Economic migration is a crucial global phenomenon; a result of people’s yearning to better the lives of their families. As migrants leave their home countries to find higher-paying jobs abroad, there is a global rise in productivity and competitiveness. Likewise, remittances sent home by these overseas workers help improve the standard of living, health, and education of their families back home.
Remittances play a key role in the development of countries in LAC (Latin America and the Caribbean) region, particularly those in Central America and the Caribbean. In these regions, migrants account for about 10 percent of the population, compared to the average two percent in global emerging markets. Remittances from these emigrants account for approximately 8 percent of average GDP of countries in Latin America and Caribbean.
United States is the top destination for migrants from the LATAM and Caribbean region. About two-thirds of all migrants from the region reside in the US and this trend has been stable for over two decades. Almost all Mexican migrants and those belonging to CAPDR (Central America, Panamá, and the Dominican Republic) choose the US as their second home.
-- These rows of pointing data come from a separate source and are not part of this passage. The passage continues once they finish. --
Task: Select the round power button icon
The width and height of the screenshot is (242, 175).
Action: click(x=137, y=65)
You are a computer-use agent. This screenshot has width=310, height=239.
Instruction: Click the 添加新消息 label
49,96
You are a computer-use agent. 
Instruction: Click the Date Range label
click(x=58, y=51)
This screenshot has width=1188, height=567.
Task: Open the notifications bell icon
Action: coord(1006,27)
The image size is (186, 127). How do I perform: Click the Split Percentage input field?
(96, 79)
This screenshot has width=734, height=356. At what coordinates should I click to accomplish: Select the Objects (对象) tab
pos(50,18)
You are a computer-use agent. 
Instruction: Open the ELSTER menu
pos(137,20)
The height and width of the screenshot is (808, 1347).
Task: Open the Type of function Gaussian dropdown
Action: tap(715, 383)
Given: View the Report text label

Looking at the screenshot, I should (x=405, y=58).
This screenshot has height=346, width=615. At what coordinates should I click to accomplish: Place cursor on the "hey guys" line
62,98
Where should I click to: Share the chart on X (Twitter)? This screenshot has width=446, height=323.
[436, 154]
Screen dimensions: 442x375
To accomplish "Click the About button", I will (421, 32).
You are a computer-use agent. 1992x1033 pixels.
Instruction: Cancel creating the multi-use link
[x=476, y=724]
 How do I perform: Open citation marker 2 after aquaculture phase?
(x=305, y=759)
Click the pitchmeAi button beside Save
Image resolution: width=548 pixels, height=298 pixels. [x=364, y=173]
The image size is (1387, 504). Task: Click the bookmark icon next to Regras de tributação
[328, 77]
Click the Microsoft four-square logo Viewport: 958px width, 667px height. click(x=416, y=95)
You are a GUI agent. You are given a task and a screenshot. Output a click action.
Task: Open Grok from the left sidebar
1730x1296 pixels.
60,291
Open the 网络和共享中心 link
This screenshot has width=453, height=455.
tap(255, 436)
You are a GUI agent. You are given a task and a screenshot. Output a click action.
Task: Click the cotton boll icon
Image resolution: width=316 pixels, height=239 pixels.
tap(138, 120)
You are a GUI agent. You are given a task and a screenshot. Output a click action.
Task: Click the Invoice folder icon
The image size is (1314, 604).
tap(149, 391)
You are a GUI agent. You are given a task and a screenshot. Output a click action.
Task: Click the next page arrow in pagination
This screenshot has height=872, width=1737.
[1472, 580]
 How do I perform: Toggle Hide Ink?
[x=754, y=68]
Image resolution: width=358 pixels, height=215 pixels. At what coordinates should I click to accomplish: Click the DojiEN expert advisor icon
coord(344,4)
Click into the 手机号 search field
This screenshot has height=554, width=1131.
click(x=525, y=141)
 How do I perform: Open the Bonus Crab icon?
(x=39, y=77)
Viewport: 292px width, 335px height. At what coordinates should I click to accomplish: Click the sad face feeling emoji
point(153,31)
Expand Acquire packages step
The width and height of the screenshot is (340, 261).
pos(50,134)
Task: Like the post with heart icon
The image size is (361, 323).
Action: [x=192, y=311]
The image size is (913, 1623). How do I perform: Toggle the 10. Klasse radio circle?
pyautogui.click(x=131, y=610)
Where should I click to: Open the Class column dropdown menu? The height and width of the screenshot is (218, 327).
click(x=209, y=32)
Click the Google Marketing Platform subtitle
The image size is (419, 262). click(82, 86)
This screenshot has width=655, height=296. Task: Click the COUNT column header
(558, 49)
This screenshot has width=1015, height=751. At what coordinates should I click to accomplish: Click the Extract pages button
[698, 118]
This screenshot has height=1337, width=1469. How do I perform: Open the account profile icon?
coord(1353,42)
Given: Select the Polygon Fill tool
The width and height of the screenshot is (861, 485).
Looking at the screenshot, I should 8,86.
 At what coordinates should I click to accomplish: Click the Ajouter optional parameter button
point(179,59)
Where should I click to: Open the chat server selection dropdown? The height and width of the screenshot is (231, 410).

Expats from Caribbean are also spread in Europe and Canada. South America has a more diversified migration pattern, with intraregional migration as well as migration to European countries like Spain and Portugal.
While migration does lead to a lack of skilled and educated work force within the home countries, migrant remittances have a significant positive social and economic impact for recipient families and countries.
Inward remittances have played a key role in bringing macroeconomic stability within in the LAC (Latin America and Caribbean) region, especially in the Caribbean and CAPDR. Remittances help generate fiscal revenue, increase consumption smoothing, and help support financial stability. They also play a key role in lowering poverty and inequality in these societies. Migrant remittances play a crucial role in times of crisis as well. Data indicates that remittances rise when the receiving country faces a natural disaster.
Large, resilient and less volatile
Compared to other sources of external financing, remittance flows are more resilient and less volatile. In CAPDR and Caribbean regions, they are larger than any other external inflow. While private capital inflows are larger than remittances in South America, remittances are a more stable source of external financing.
Perhaps the most significant impact of inward remittances is financial inclusion. In the LATAM region remittances have helped bridge the gap between financial tools and the financially excluded. Remittances have allowed recipients to save in good times and tap into these savings when domestic income reduces. They also facilitate access to credit by strengthening borrowers’ ability to repay.
Apart from promoting private consumption, remittances also help in bringing economic stabilization to the recipient country. Even though remittances are generally untaxed, they can help raise fiscal revenues considering that spends out of remittances become a part of the base for indirect taxation.
While migration may lead to a loss of skilled individuals in the home country, remittances sent by emigrants are mainly used for providing good education to their children. This in turn, increases the educated population of countries in the Latin America and Caribbean region; thus, in some way, helping overcome the gap caused by migration in the first place.
Today, labor is one of the biggest exports of Latin America and the Caribbean and hardworking immigrants remit billions of dollars every year. In 2016, this number surpassed $70 billion; and with global remittances improving in 2017, this number went up to $79 billion. The LATAM and Caribbean story shows us how migration and remittances shape this world’s economic landscape. The region also offers endless possibilities for Money Transfer Operators and other Fintech to offer innovative, secure, and cost-effective remittance solutions for expats.